Certo, più di una volta il mare gli aveva mostrato rabbia oppure quella tranquilla risacca di chi si era divertito tutto il giorno per poi ritrovarsi stanco, e le sfumature dei suoi colori erano ogni volta diverse e sempre stupefacenti; ma quella sera, la sera della fiaba, il mare era così calmo da sembrare una lastra di ghiaccio sulla quale si rifletteva lʼimmagine nitida di ogni cosa al contrario, e sopra la quale poterci camminare fino a raggiungere suo papà. Ascoltò il fiato del vento provenire dal largo come un soffio freddo e vide avvicinarsi enormi nuvole nere: si illuminavano al loro interno con piccole esplosioni simili a bellissimi fuochi dʼartificio e si tramutavano di continuo in strane creature fantastiche per poi dissolversi. I suoi piedi vennero bagnati da improvvise onde schiumose: quella lastra aveva iniziato ad agitarsi in migliaia di piccoli tumulti lampeggianti, lasciando aperto un varco che arrivava dritto allʼorizzonte. Ricordò di quel Mosè più volte raccontato in chiesa e prese a camminarci dentro con la convinzione che Dio avesse finalmente ascoltato i suoi silenziosi desideri finché, a un certo punto del percorso, tra pesci volanti coloratissimi e alghe simili a enormi piante agitate dal vento, vide papà Adelmo sorridergli con le braccia aperte per accoglierlo.

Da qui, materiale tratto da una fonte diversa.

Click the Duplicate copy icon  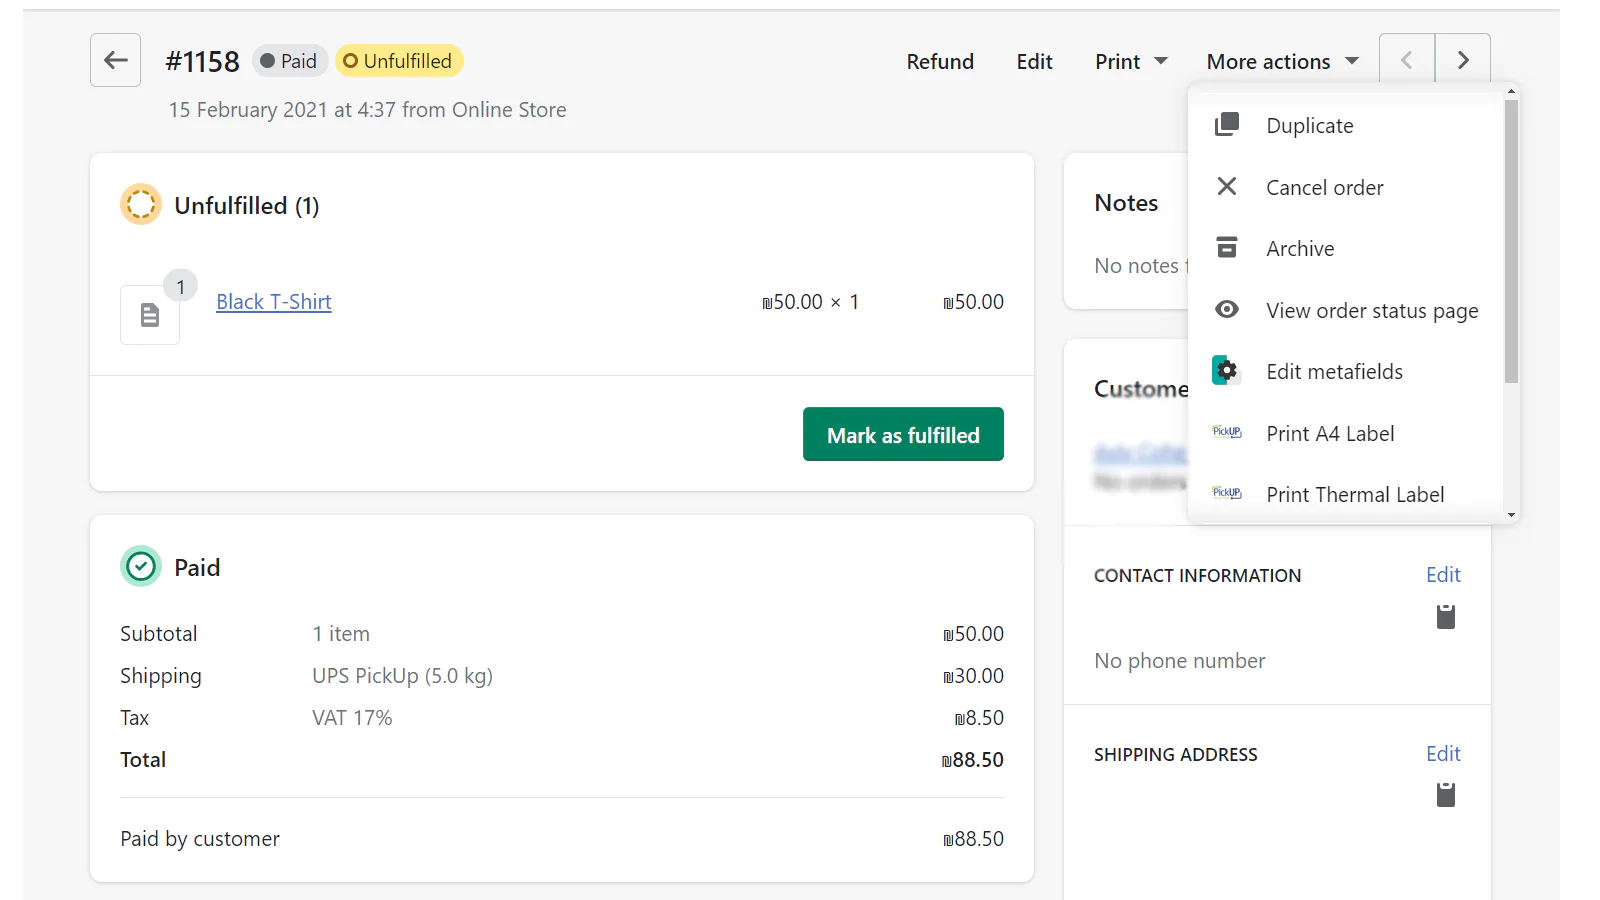click(x=1226, y=125)
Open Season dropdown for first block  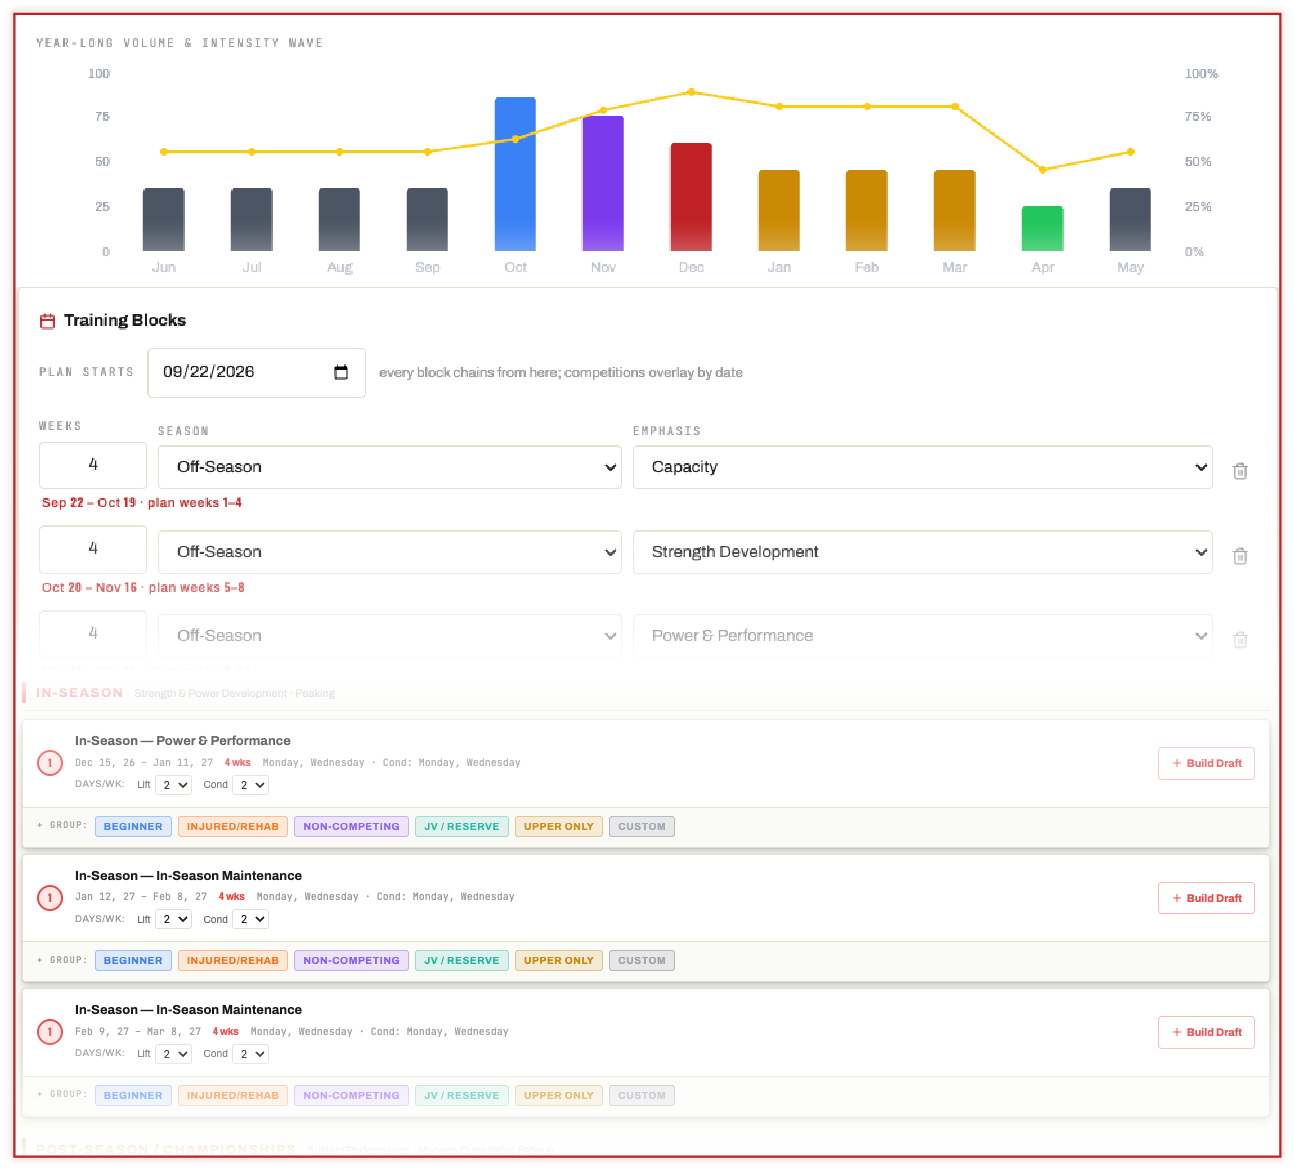[x=390, y=467]
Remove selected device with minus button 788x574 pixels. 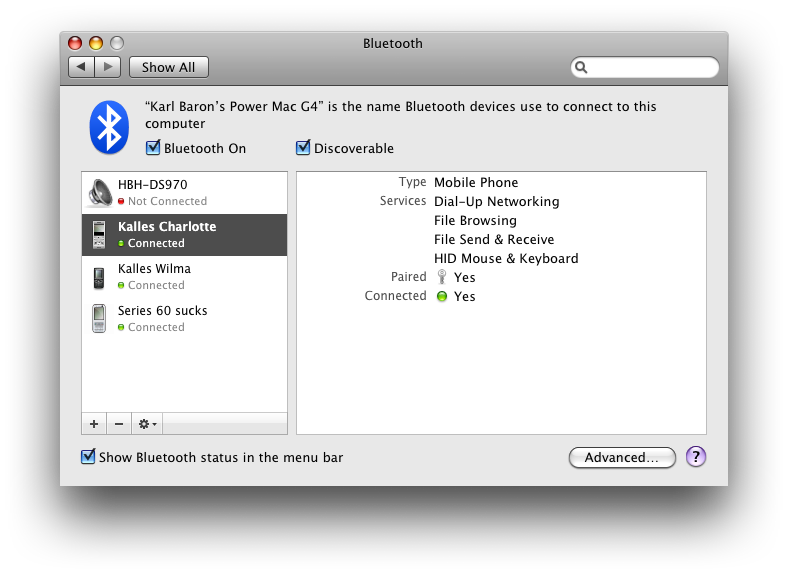(x=119, y=424)
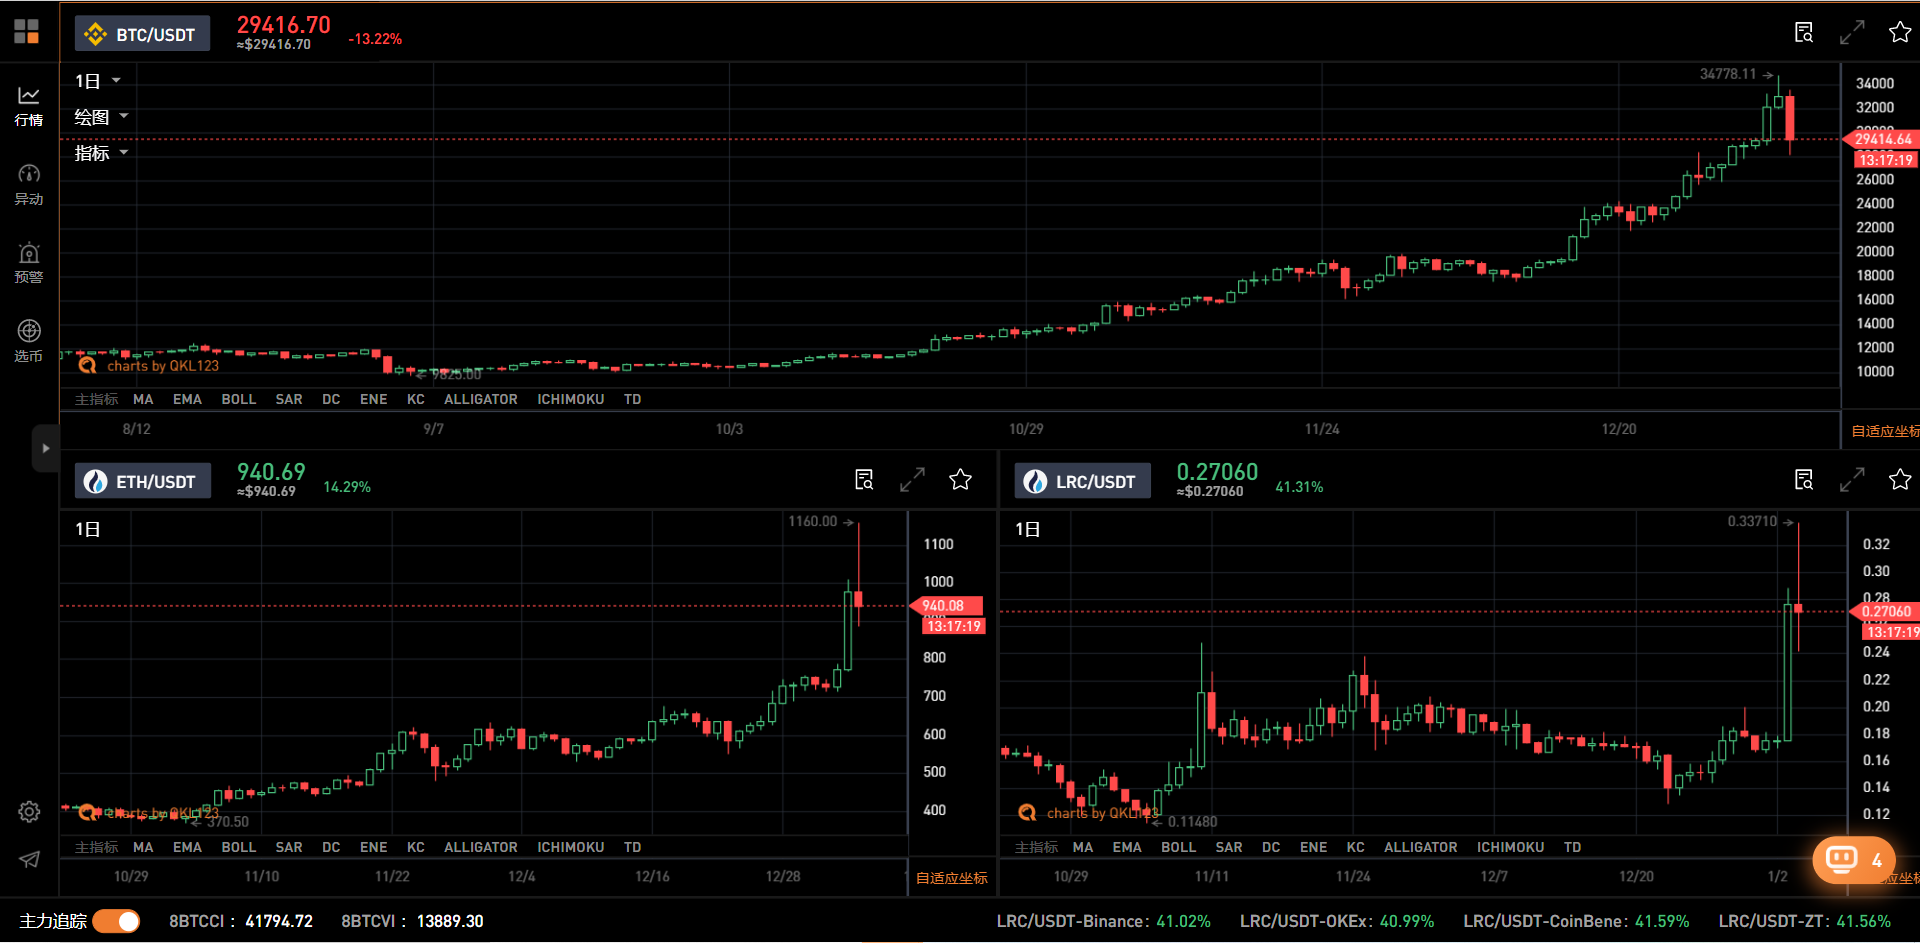The image size is (1920, 943).
Task: Open the 异动 movement sidebar icon
Action: [29, 184]
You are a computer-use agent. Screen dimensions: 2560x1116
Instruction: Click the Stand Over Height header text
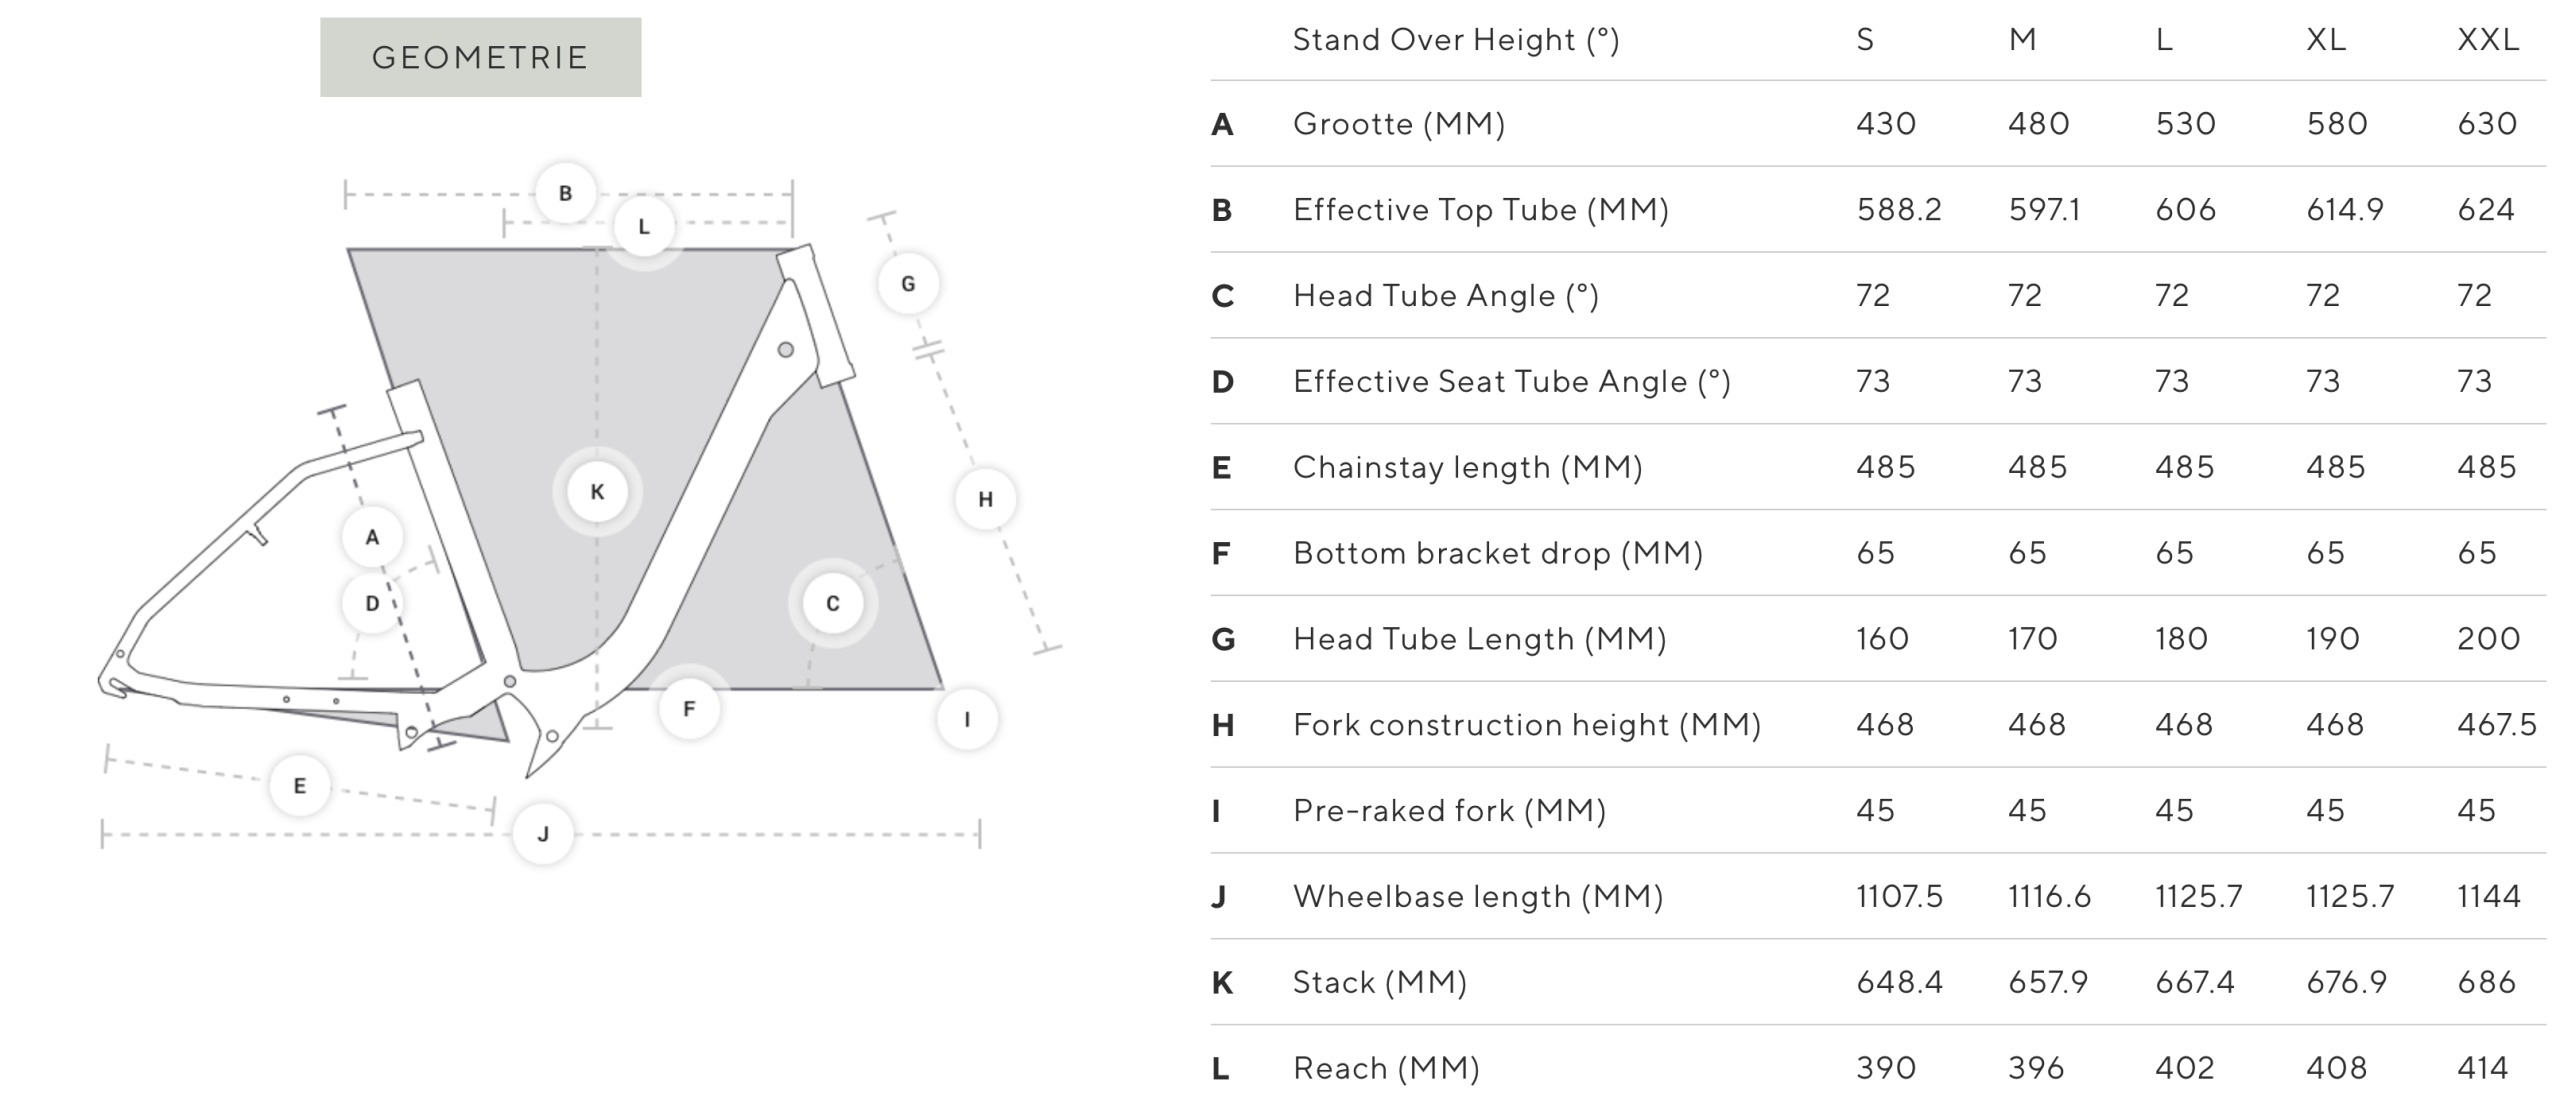click(1455, 40)
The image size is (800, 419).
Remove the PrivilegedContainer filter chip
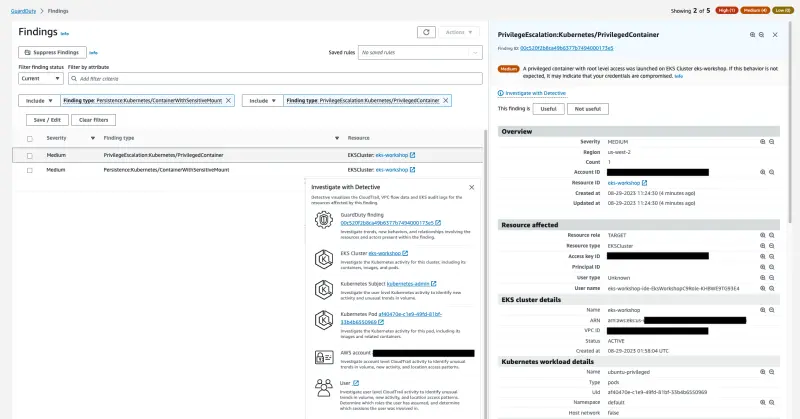click(447, 101)
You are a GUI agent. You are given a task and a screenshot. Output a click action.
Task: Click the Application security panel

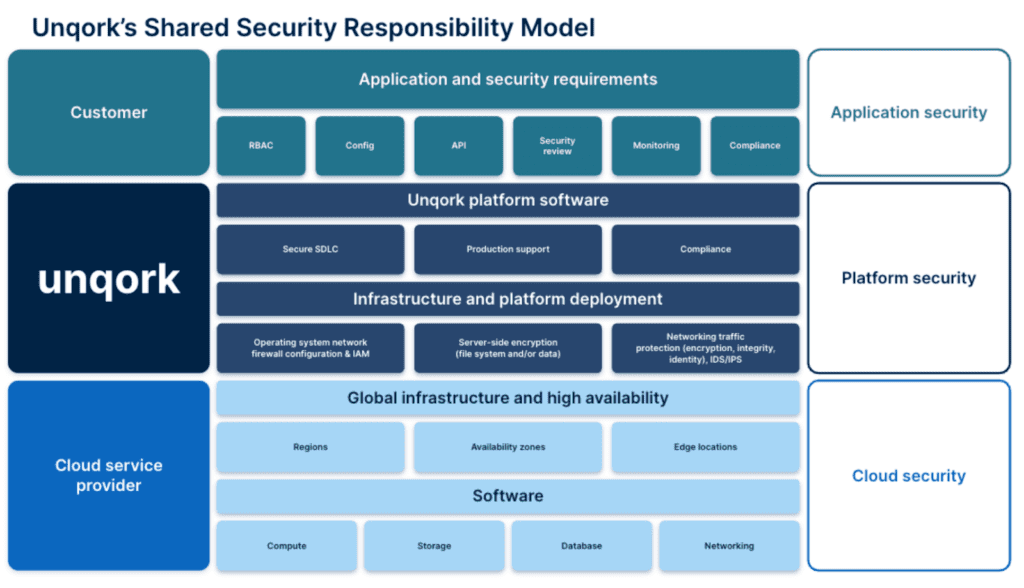tap(908, 113)
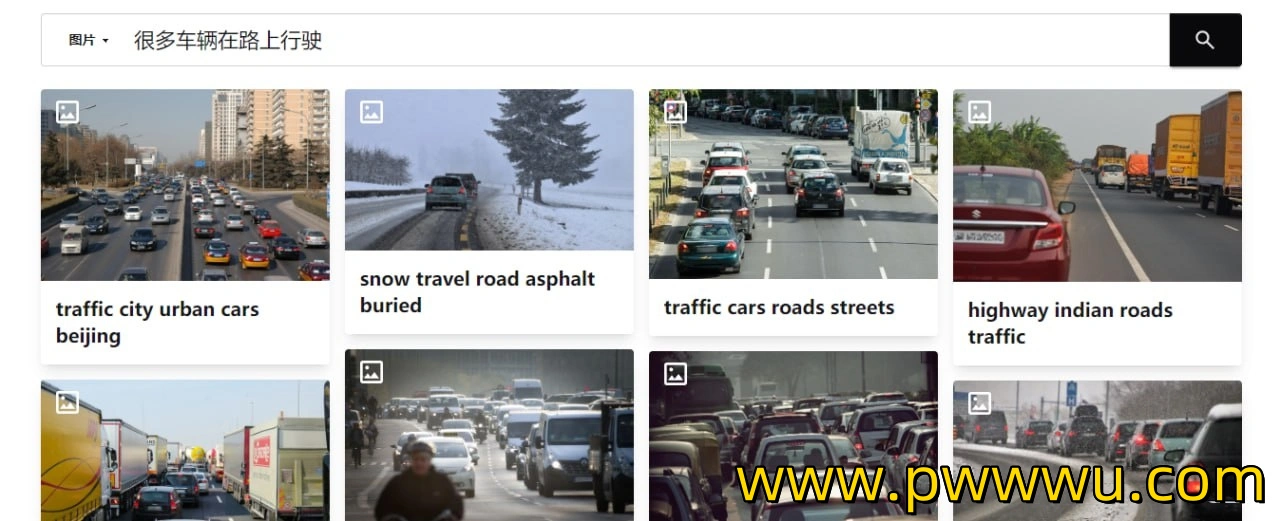Open the red car Indian highway thumbnail
Screen dimensions: 1280x521
click(x=1097, y=186)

Sì, la voce ascoltata quel giorno di tanti anni fa era certamente di Giacomo, e quando oggi mi siedo su questa spiaggia a scrutare l'orizzonte e ammirare il mare, vicino al posto in cui sono stati ritrovati i suoi vestitini ben ripiegati, a chi desidera ascoltare la sua storia la racconto, e chi ascolta piange. Qualche volta piango anch'io, quando aggiungo un dettaglio mai detto prima. Perché in fondo non ho voglia di ricordare davvero tutto.